Photos courtesy of Éva Milan Engel
By ÉVA MILAN ENGEL | Junior Reporter
Junior Reporter Éva Milan Engel shared her experience traveling to Salt Lake City for the vice presidential debate on October 7. Though she did not receive one of the limited number of media credentials, she covered the debate from a hotel room.
I had the opportunity to travel to Salt Lake City, Utah, for the only vice presidential debate of this election between Democratic Senator Kamala Harris and Vice President Mike Pence.
My family and I drove the 11-hour journey over the course of two days, overnighting in St. George, Utah, each way. This meant that my sister and I attended all our Zoom classes on the road that week. Everything went relatively smoothly given that we were sharing a hotspot for internet.
We were slowed down, however, by a fatal car accident that happened a half mile ahead of us on the 15 freeway just north of Las Vegas. We waited almost four hours for the road to open before my dad gave up and took an alternate, longer route to get us there.

SOURCE MATERIAL:
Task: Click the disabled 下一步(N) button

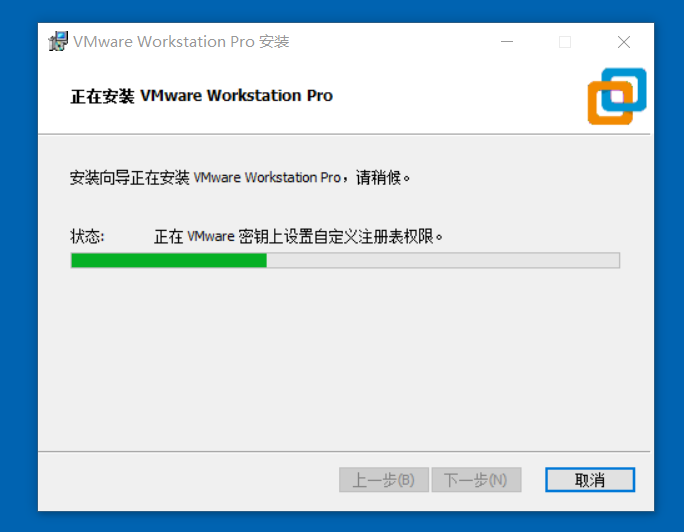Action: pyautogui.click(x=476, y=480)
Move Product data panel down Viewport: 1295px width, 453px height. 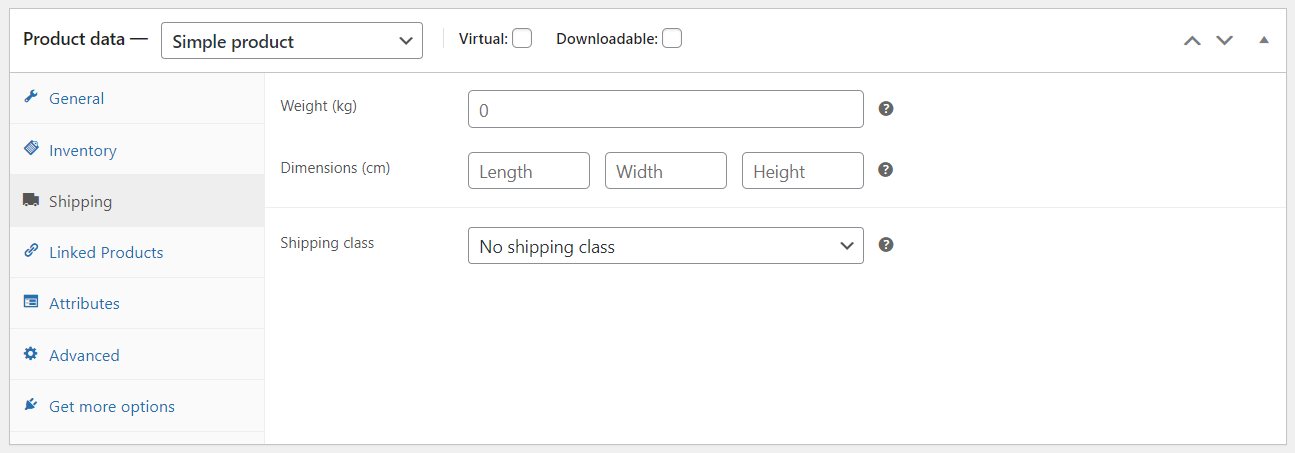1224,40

QUESTIONS:
a) In the debate trip account, where did the family stop overnight on each leg of the drive?
b) Translate this sentence from the debate trip account into Spanish: "My family and I drove the 11-hour journey over the course of two days, overnighting in St. George, Utah, each way."
The data following the debate trip account come from a separate, unrelated source.

EXPECTED RESPONSES:
a) St. George, Utah.

b) Mi familia y yo hicimos en coche el viaje de 11 horas a lo largo de dos días, pasando la noche en St. George, Utah, en cada trayecto.